能動的に脅威を発見するという点において、スレットハンティングとペネトレーションテストには共通点があるため、その違いはわかりづらいところがあるのは否めない。両者の違いのひとつとして、ペネトレーションテストは外部からの侵入を検証する手法であり、スレットハンティングはネットワーク内部に侵入されたケースを前提に脅威を発見する方法だということが挙げられる。
スレットハンティングのメリットと課題
スレットハンティングの主なメリットは、ネットワーク内にある既存の脅威を見つけ出す点にある。これまではマルウェアに侵入されていないと思っていた場合でも、スレットハンティングを実施することで、より的確にネットワークの状況を把握できるようになる。また、合わせて潜在的なセキュリティ上の問題も特定できるため、必要な対策を講じることができるようになるのもメリットのひとつだ。
スレットハンティングの課題としては、基本的なセキュリティ対策なしには、すぐに導入できない点が挙げられる。例えば、ログの収集・保存のためのシステム導入が適切にされていなければ、必要な解析が行なえないため、スレットハンティングは実施できない。また、ウイルス対策ソフトから自動アラートを受けた際の対応など、一連のプロセスが整備されていることが、スレットハンティングを導入する上での前提となる。発見された脅威について、深刻度や発生可能性に応じて適切な対策がとれるセキュリティ人材も必要になるだろう。
高度なマルウェアに対策を講じる手段はさまざまあるが、その目的に応じて最適なものを選択するようにしたい。これまでセキュリティ対策を十分に行なってこなかった企業は、まずは網羅的にセキュリティの不備を検知する脆弱性スキャンによって基礎的な事項を確認するべきだろう。そして、スレットハンティング、EDR、ペネトレーションテストといった高度な施策へ進む戦略が推奨される。まずは基礎的なセキュリティ対策を固めることで、より堅牢なネットワーク環境の構築へと進むことができる。

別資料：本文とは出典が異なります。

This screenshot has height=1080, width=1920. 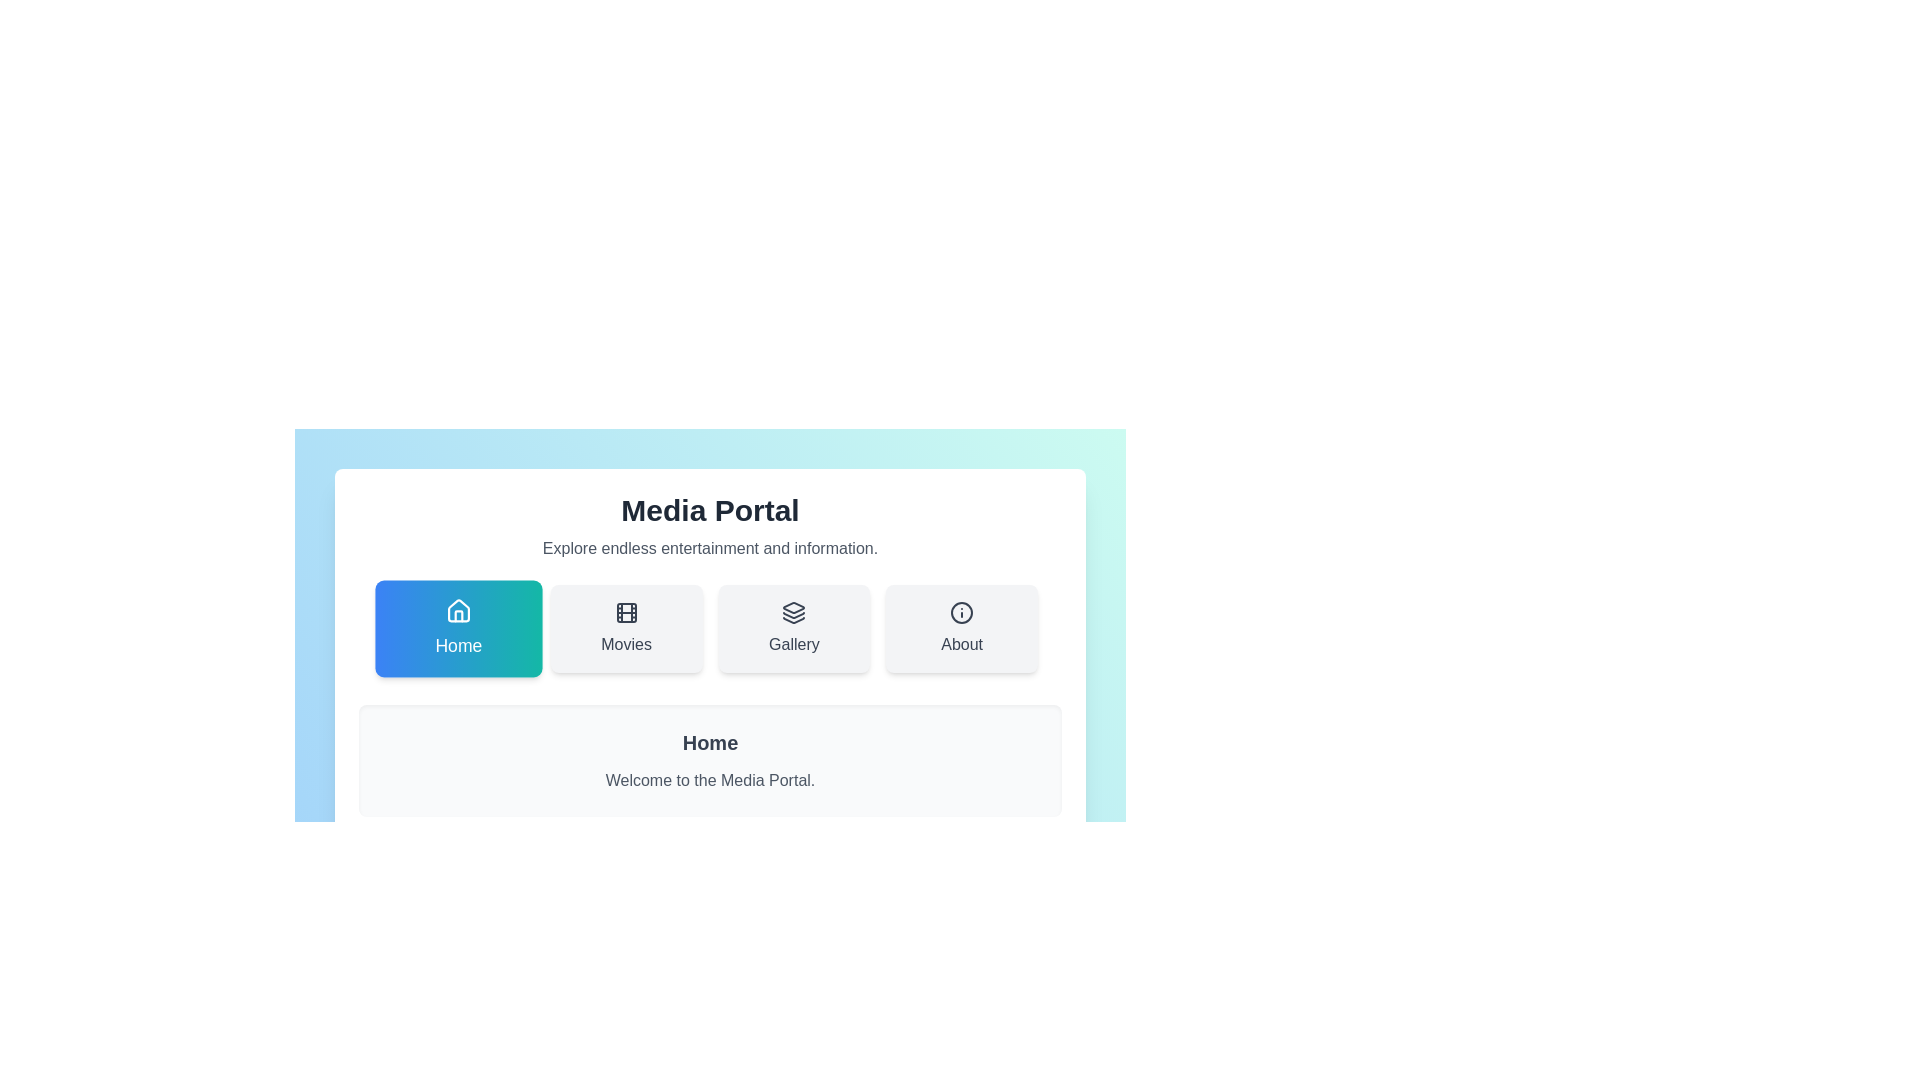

スレットハンティングはサービスとして提供されているため、その活用を視野に入れることも一考の余地があるだろう。例えば、キヤノンITソリューションズでは、RSA NetWitnessを活用した、スレットハンティングサービスを提供している。専門知識をもったアナリストがネットワーク上を流れるパケットを分析し、正規のサービスであったとしても通常時とは異なる振舞いをしていないか、一般的なセキュリ対策製品の検出アルゴリズムを回避する攻撃が行なわれていないか、など様々な視点で検査する。自社として用意するにはハードルが高い、セキュリティの専門家による脅威を可視化し、採るべき対策を提案するサービスとなっている。
今後もサイバー攻撃の活動はより巧妙化、高度化が続くことがほぼ確実視されている。そのような状況下での安全性を高めるためにも、自社内での完結にこだわらず、柔軟に外部サービスを取り入れていく時代が来ているのではないだろうか。